Es un fenómeno cotidiano –¿indetenible?–, que encontramos en la calle, en el ómnibus, en la casa, debido a la indisciplina social y falta de conciencia, de las cuales no eximimos a las instituciones estatales que ubican fuentes sonoras contaminantes en áreas donde afectan a una suma importante de habitantes, léase centros culturales y recreativos, y los provenientes de industrias, talleres mecánicos, carpinterías estatales y particulares y de grupos electrógenos de fuel oil.

No hay desamparo jurídico para quienes denuncian y padecen esos casos. Vigentes están la Ley 81 del Medio Ambiente, que data de 1997, y otras disposiciones jurídicas de los Ministerios de Ciencia, Tecnología y Medio Ambiente, Salud Pública, de Trabajo y Seguridad Social y del Interior, que proscriben tales excesos, y entre otras medidas fijan sanciones monetarias, el decomiso de los medios utilizados para cometer la contravención y de los productos obtenidos de esta, hasta la suspensión temporal o definitiva de licencias y permisos.

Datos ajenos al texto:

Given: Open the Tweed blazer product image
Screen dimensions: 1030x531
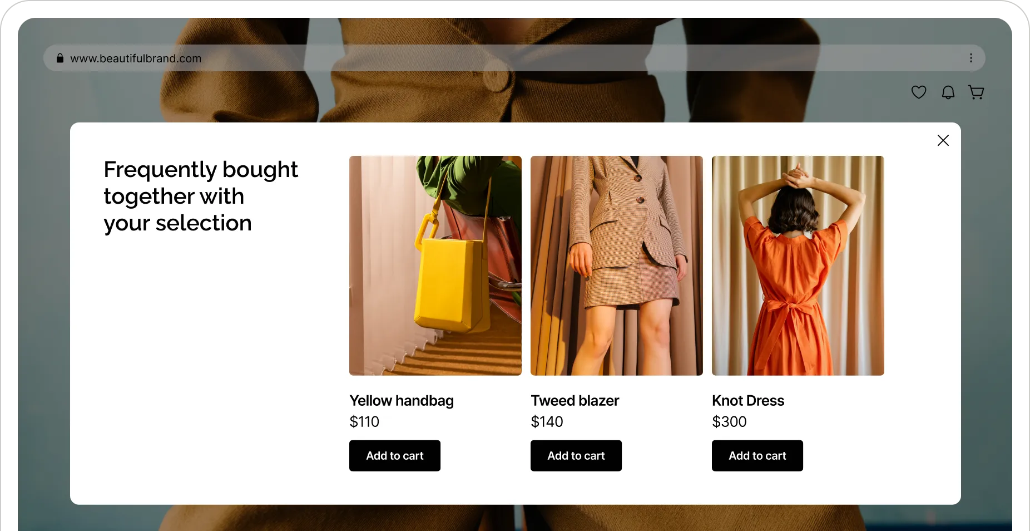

Existen grupos de trabajo a nivel nacional y en las provincias para coordinar e integrar las acciones de los organismos reguladores en su prevención y enfrentamiento, en los cuales se encuentran todos los órganos reguladores y aquellos organismos que tienen incidencia en la contaminación sonora por las actividades que desempeñan –recreativas o de carácter tecnológico–. Sin embargo, a diario estamos expuestos a un fenómeno, cuya diferencia solo se encuentra en la intensidad y la percepción individual.

¿Cuánto se ha escrito en la prensa sobre el tema? Bastante, y tendremos que continuar, igual que deben cobrar vida los anuncios que informen sobre los daños que ocasiona el ruido excesivo a la sanidad y las medidas que pueden ser aplicadas a los infractores.

También es importante interiorizar que siempre habrá que apelar a la conciencia de las personas y que enfrentar la contaminación sonora no puede constituir una campaña y sí el enfrentamiento permanente de todos los involucrados, en aras de la tranquilidad y salud ciudadanas, y que la institucionalidad sea aplicada con el rigor que recoge la ley.